First, test automation split the QA community into those with and without scripting skills, and some employers target only testers with that automation know-how. Second, testers needed to adjust to Agile, which transformed their specialized roles into those of general-purpose team members. Agile also imposed more rapid releases than previously prescribed development methodologies and removed formal testing cycles from the app dev process. This shift leaves some testers scrambling at the end of each sprint to execute the most important test cases and fix bugs.
Then came DevOps, which has made a fully automated application delivery pipeline the centerpiece of the development lifecycle. Since that became the norm, QA professionals have needed to figure out how to automate as much essential testing as possible and determine where tests should be placed in the larger automated workflow.
Testing under modern app dev methodologies
Testers find ways to continue good practices in most of these circumstances, but it's often cumbersome to adapt existing tools and practices to work within these newer frameworks.
For example, in many DevOps toolchains, automated tests run as smoke tests after integration and build.
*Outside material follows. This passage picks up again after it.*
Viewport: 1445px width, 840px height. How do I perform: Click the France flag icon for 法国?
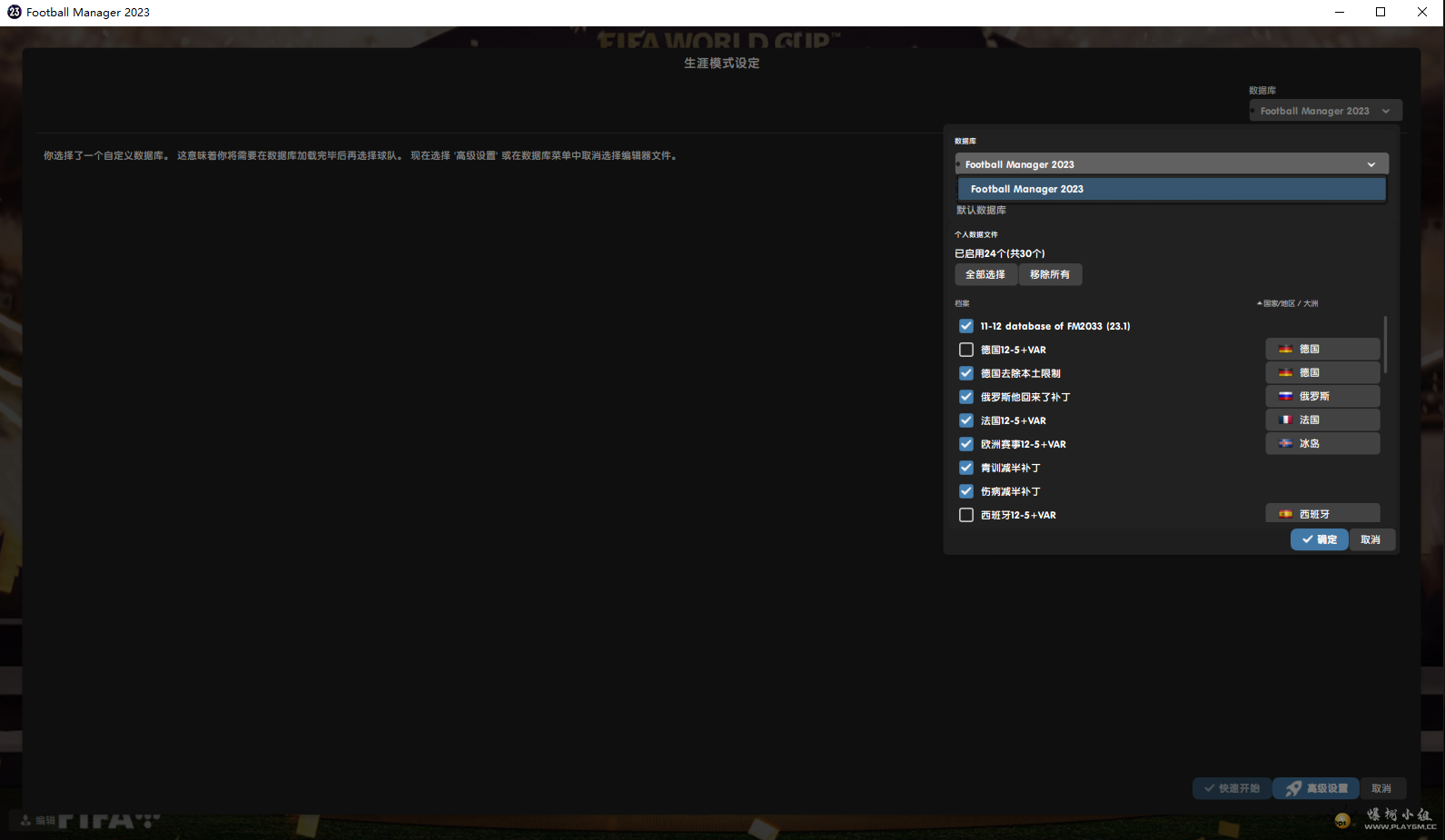(x=1285, y=420)
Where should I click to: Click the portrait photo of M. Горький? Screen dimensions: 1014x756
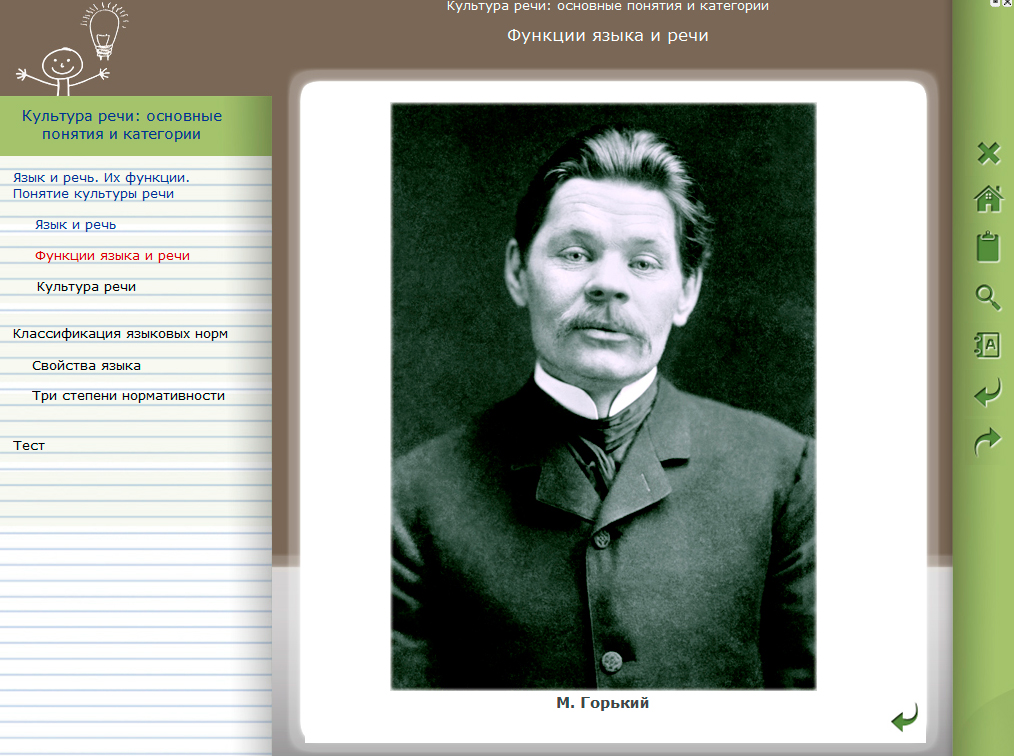603,395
Testers use automation, along with a test harness, to execute such checks. Depending on the nature of the application, testers might find time for some exploratory testing after code delivery. The problems with this approach are that smoke tests are generally not comprehensive, and exploratory tests result in expensive fixes when performed late in the app dev process.
With these constraints in mind, I recommend that you search for failures, not bugs. It is incredibly difficult to fit traditional testing practices into modern app dev processes, as requirements, test procedures and test cases don't mesh with Agile or DevOps. So, a QA team has to reimagine its approach to enable professionals to test in production. A host of changes to application architectures and development practices presents challenges for bug hunters. In addition to the time and test constraints in Agile and DevOps, testers might neither adequately replicate the scale of the production environment, nor test all potential use cases.
While you should continue to look for bugs during development, the focus of testing should be to identify and investigate failures in production. Use these three methods to evaluate applications in production, with perhaps timelier and more effective means than preproduction testing.
Monitoring is a means to collect and evaluate data on the health of an application. Monitoring can be extremely simple. You might set up a basic shell script to ping the application once a minute; when the ping fails, you know you have a problem.
Monitoring for applications that support and drive business involves the collection of thousands of data points per day about the availability and responsiveness of the application, servers, data center or cloud environment, and network. It's difficult to evaluate that amount of data. But, when you have a failure or performance issue, the data will help diagnose it. And, if you do trend analysis on that data, you can predict an upcoming failure.
2. Synthetic testing
These periodically run automated tests simulate user actions and paths. This method relies on the use of scripts based on data from actual past transactions. Synthetic tests identify problems that real users might have with an application.
3. Chaos engineering
Developed primarily by Netflix with its Chaos Monkey tool, chaos engineering enables a QA team to perform a disruptive test in production that applies unpredictable and random behavior to an application. Chaos engineering aims to determine application resiliency -- its ability to withstand extreme events. This practice can involve a variety of tactics, including the removal of one or more active data centers from the application's pool of resources or blocking the primary domain name system.
The upshot of running a test in production is that, while failure might occur, you will know the cause and can get it running again quickly. Where possible, test only a portion of the deployment, and leave the application untouched on other nodes.
These activities all help testing add more value to an application. While testing in production is new to many in the field, they need to lead the way with this burgeoning form of QA.